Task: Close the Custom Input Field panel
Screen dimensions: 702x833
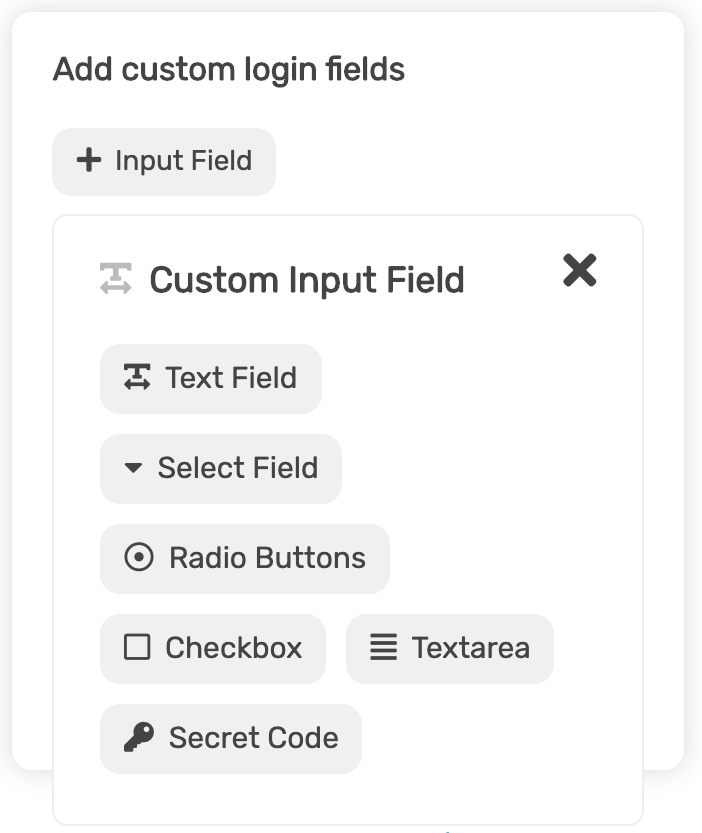Action: tap(579, 270)
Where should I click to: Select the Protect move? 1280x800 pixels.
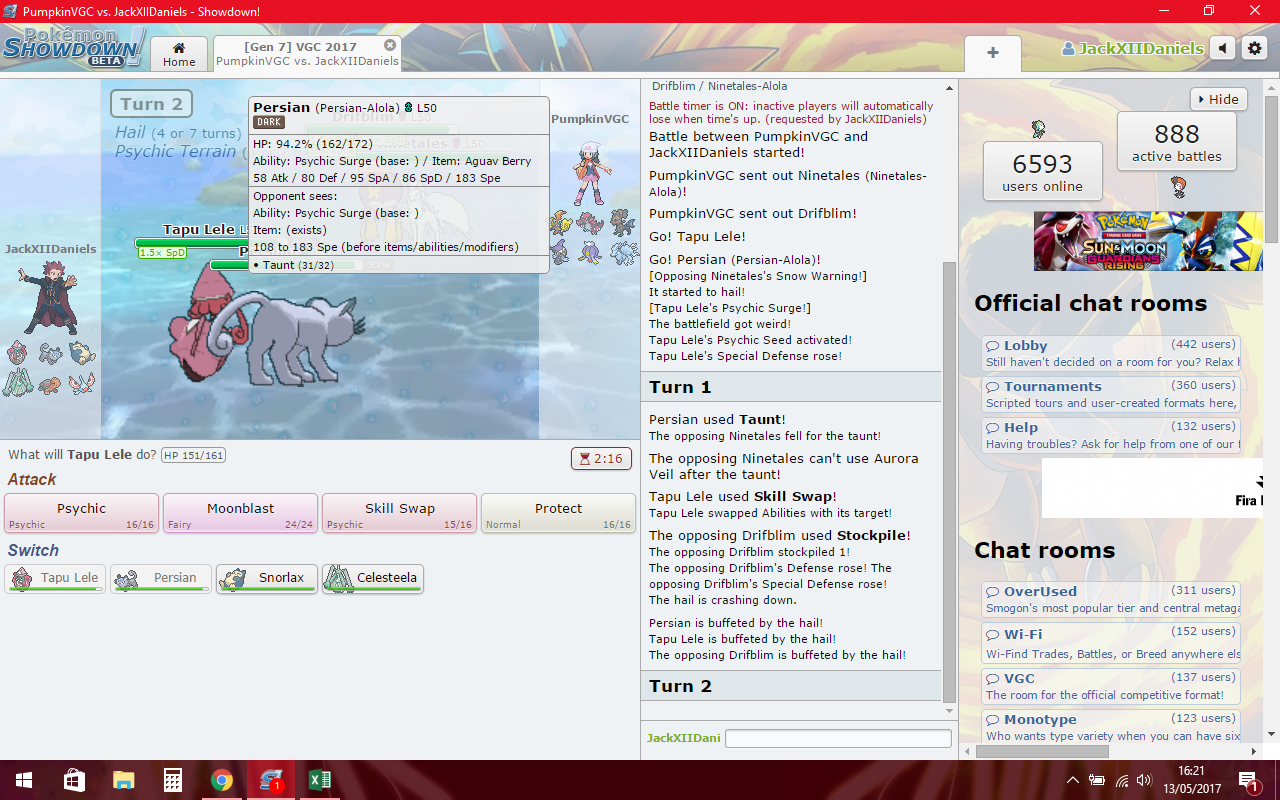point(558,513)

#### EXERCISE DETAILS:
Begin at the line that contains "Screen dimensions: 702x833" and transcribe every line through the end of the listing, exactly as written. Omit the pictures.

#### ANSWER TO THIS PROBLEM:
Screen dimensions: 702x833
Action: tap(579, 270)
Where should I click to: Select the Protect move? 1280x800 pixels.
point(558,513)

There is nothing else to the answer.